Read Sylvia Garland's Broken Heart Online
Authors: Helen Harris
But even as she asked the question, of course she knew the answer. In Smita’s life, Smita came first. Everyone else, her husband, her mother, even her own son could only ever be a close second. If this move was good for Smita, it would go ahead, whatever the cost to poor little Anand. Besides, how often had Sylvia heard Smita praising the US? It was apparently light years ahead of Britain which Smita found increasingly grubby, run down and frankly past it. In her heart of hearts, Sylvia had to admit Smita had a point. Smita doubtless envisaged a better brighter future for Anand as well as for herself in New York. Of course, this person was her boss too; that could only help her on her way.
Since Jeremy seemed incapable of speech, Sylvia declared, “We have to fight this Jeremy. We can’t take it lying down.”
Jeremy raised an eyebrow. “What do you suggest we do?”
“Well,” Sylvia began. “Well. I think first of all you need to speak to your solicitor, don’t you, and see what he has to say. There must be some sort of order or injunction, mustn’t there, to stop this kind of thing happening. Why, it’s practically
kidnapping
.”
Jeremy sat looking anguished but didn’t answer.
Furiously, Sylvia scolded him. “Jeremy, this isn’t a time for hanging back and dithering. We need to act – and quickly.”
Jeremy sighed. “You can tell me to do whatever you like. You know perfectly well there’s no point; what Smita wants, Smita gets. It’s always been that way as long as I’ve known her.”

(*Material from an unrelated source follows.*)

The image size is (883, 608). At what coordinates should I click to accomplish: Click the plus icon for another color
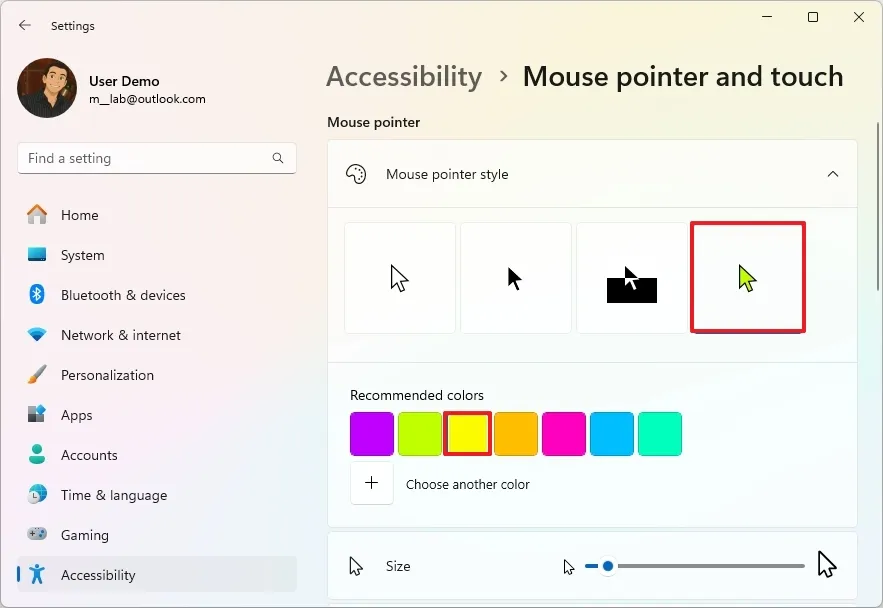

Sylvia wanted to shake him. As long as she’d known Jeremy, he’d always been the most hopeless, spineless,
useless
individual. And now, when he was faced with the crisis of his life, he was going to fluff it. In that instant Sylvia decided to take the law into her own hands. Jeremy might be a wet blanket but she was not.
Anand and Smita and Naisha left for Florida as planned at the beginning of August. To Sylvia’s surprise, the month didn’t drag at all. In fact, she found herself busier than she had been at any point in the past five years. She got up early and went briskly to the library. She read up on divorce and custody and so-called international “tug-of-love” cases. She made three separate appointments at the Citizens’ Advice Bureau where a spotty young solicitor called Toby with a disconcertingly frivolous eyebrow piercing advised her on the insubstantial rights of grandparents and cautioned her against taking the law into her own hands. She got in touch with a grandparents’ pressure group who were equally wishy-washy and encouraged her to lobby for reform of the law. She was so busy, she barely noticed the month passing nor the glorious August weather. She had no time to sit out in the gardens feeling sorry for herself as she usually did in the summer. For the first time in years, maybe for the first time ever, she had a mission.
She had not expected a postcard from Anand. After all, he was only four and Smita certainly wouldn’t spare a moment of her holiday to send a card to Sylvia. But a card
came, written in Naisha’s extravagant handwriting and signed in outsize letters by Anand. It said only, “Dear Grandma Sylvia, We are having a brilliant time in America. Love Anand” and, rather than giving Sylvia any pleasure, it merely served to turn the knife in the wound. In fact, it was on the day she received the postcard that Sylvia, having come to a dead end with all the official channels she had explored, decided to find a solution of her own to the desperate situation.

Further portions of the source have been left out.